The emerging markets' middle classes are beginning to shape agri demand in unexpected ways, said Marc Sadler of the World Bank at this week's Agri Investor Forum in Chicago.

Growing demand, limited production capacity and the looming spectre of climate change present tremendous challenges and opportunities for the global agri sector, World Bank risk and markets advisor Marc Sadler told delegates at the 2015 Agri Investor Forum in Chicago on Thursday.

Producers can look forward to growing demand as emerging market consumers enter the middle class at accelerating rates, said Sadler. However, he warned that as emerging market appetites rise to meet those of the industrialised world, their tastes are unlikely to mirror those of the entrenched Western middle class. The result could potentially be unpredictable swings in consumer preference for staple crops. For example, consumers in northern China, traditionally heavy consumers of rice, are now showing a preference for wheat. In China’s traditionally grain reliant south, Sadler said, the trend is the opposite.

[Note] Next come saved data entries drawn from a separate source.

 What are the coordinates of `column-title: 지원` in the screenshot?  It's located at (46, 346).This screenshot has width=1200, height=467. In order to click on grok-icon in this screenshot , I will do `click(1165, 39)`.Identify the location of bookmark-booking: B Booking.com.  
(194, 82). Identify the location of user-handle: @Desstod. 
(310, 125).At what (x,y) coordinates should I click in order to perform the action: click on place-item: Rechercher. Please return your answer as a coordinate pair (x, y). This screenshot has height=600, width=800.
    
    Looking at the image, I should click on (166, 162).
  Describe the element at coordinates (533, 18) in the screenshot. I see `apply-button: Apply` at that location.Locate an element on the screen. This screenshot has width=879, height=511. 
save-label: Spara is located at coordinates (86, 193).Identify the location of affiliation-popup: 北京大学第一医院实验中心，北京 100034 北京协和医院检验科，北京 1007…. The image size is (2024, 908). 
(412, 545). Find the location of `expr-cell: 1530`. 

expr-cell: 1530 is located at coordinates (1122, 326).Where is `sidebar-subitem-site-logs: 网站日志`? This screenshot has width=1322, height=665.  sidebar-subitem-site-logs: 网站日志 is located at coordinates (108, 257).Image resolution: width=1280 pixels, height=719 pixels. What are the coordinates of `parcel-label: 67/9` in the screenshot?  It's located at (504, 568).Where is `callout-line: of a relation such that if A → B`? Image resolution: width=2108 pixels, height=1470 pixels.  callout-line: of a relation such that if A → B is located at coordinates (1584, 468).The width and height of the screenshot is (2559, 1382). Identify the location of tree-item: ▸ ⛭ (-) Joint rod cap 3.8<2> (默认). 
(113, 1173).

Consumer consumption patterns in emerging markets, he said, are both dramatic and ‘sticky’. Changes in taste that have arisen in the span of a generation, he said, are already entrenched and are not likely to change again in the near future.

Climate change represents a major challenge to meeting this rising demand, warned Sadler. Based on World Bank models presuming a 2 degree rise in temperature, Sadler warned that some of the hardest-hit agricultural regions in the world will also be among the most crucial. North America, Australia, Latin America and South Asia would all see significant downturns in agricultural production under even modest rises in global temperatures.

These twin problems will be inextricably linked in the coming years, said Sadler. Agricultural production is a major contributor to carbon emissions. As emerging markets continue to grow, they will also act as the laboratories for innovation, where attempts to increase production will be accompanied by efforts to limit carbon emissions. This, said Sadler, is because emerging markets still have the available land to devote to new agriculture production. By contrast, productive land in the West, and Europe in particular, is already in use or overtaken by other development.

“Unless we’re going to start bulldozing buildings and flats in the UK and Germany, we’re not going to get that land back [for agriculture],” said Sadler.

Such complex problems, said Sadler, represent a wealth of opportunities for those able to come forward with small innovations and solutions.

“We’re going to need to solve this with buckshot, not a silver bullet,” he said

New state attitudes toward agriculture will be crucial to feeding a global population of nine billion. According to Sadler, the World Bank is currently working to convince national governments that agriculture is a growth sector. Traditionally, he said, finance ministers have seen the agri sector as a “black hole” sucking in subsidies from national budgets. These year after year losses, he said, are not an inherent trait of the agriculture sector, but rather of persistent inefficiencies that exist across geographies. Both public and private actors will have to invest in eliminating these efficiencies, if the global food supply is to keep pace with demand in a sustainable way.